In designing the new Beckism.com site them, I wanted to maintain my old look (green header that wrapped around into a right sidebar that stretched all the way down the page) while fixing a number of cross-browser display bugs and general friendliness issues. The main problem is that it is very difficult to stretch a sidebar div to match the height of the main content div. My original solution was to have a fixed pixel width sidebar, and then use a background image attached to the main wrapper div to color it all the way down.

This was an unacceptable solution for the redesign for one reason: I didn’t want a fixed pixel width sidebar. Since designing the new Idol Bat theme, with its em-based widths and ability to scale (hover over the top right tab to get flash controls, including scaling controls), I’ve decided that, where possible, flexible em-widths are definitely the way to go. They scale fantastically well, the text at any size is situated in about the same place, and they just feel cleaner.

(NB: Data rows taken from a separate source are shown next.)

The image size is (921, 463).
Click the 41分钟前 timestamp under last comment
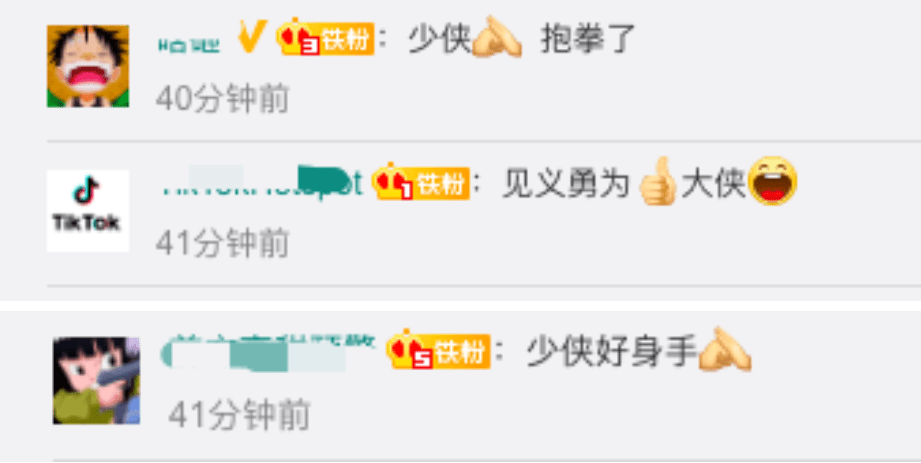239,414
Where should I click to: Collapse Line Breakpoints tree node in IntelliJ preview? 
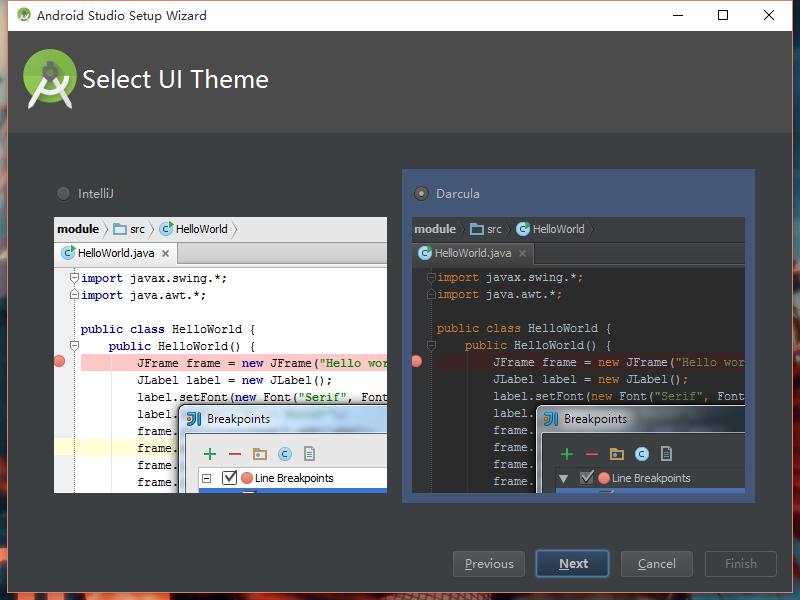[207, 478]
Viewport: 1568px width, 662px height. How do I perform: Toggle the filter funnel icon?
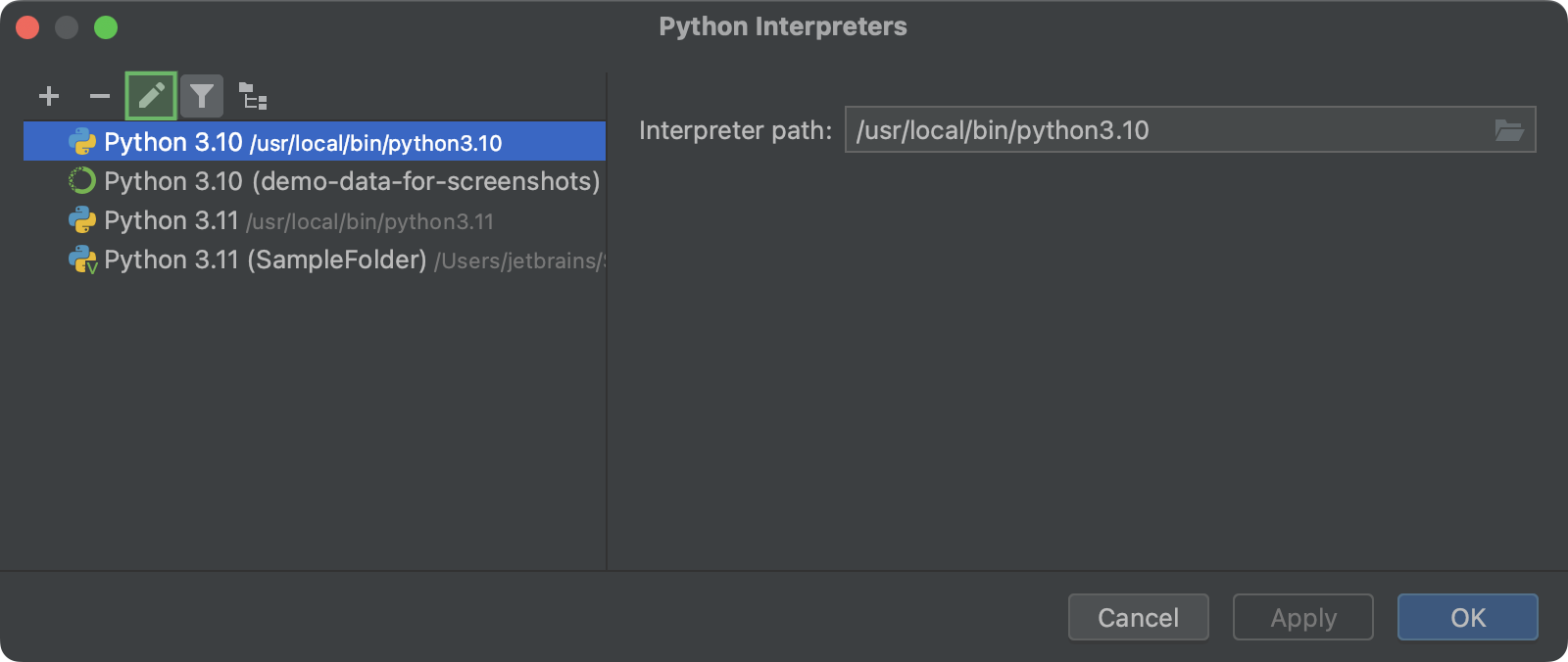pyautogui.click(x=202, y=96)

The trouble is that an em-width could be any number of different pixel widths based on a viewer’s preferences. Although much more friendly for the end-user, they are hell from the standpoint of graphic design. Sadly, after messing around with any number of solutions, it seemed that the image background was the only viable, cross-browser solution.

So I figured why not just use a background image that’s needlessly wide? This would allow me to have variable width sidebars while leveraging the same workaround as the first version.

So I whipped out an image that was 1 pixel by 1000 pixels and tried it out. Worked perfectly for every browser except for Safari, which looked something like this:

Sidebar with a too-long background

With a little experimenting, I discovered that in WebKit, if a background image of a child div has a pixel width that is wider than the pixel width of the wrapping div, it wraps around. This is very strange, and threw a bit of a kink in my plans. The WebKit bug meant that I was not only constrained by one variable width, but by two. Grah!

My compromise, for lack of a better solution, was to use an image background that was wide enough that it was unlikely the sidebar would ever grow that big (unless a user has an exceptionally high-resolution monitor) but not wide enough that it was likely to exceed the total width of the main div (ended up being 500 pixels).

Now I can only hope that no one runs into problems; it’s highly unlikely, of course, but I’m still cursing CSS and the browsers for not providing any sort of reliable height controls.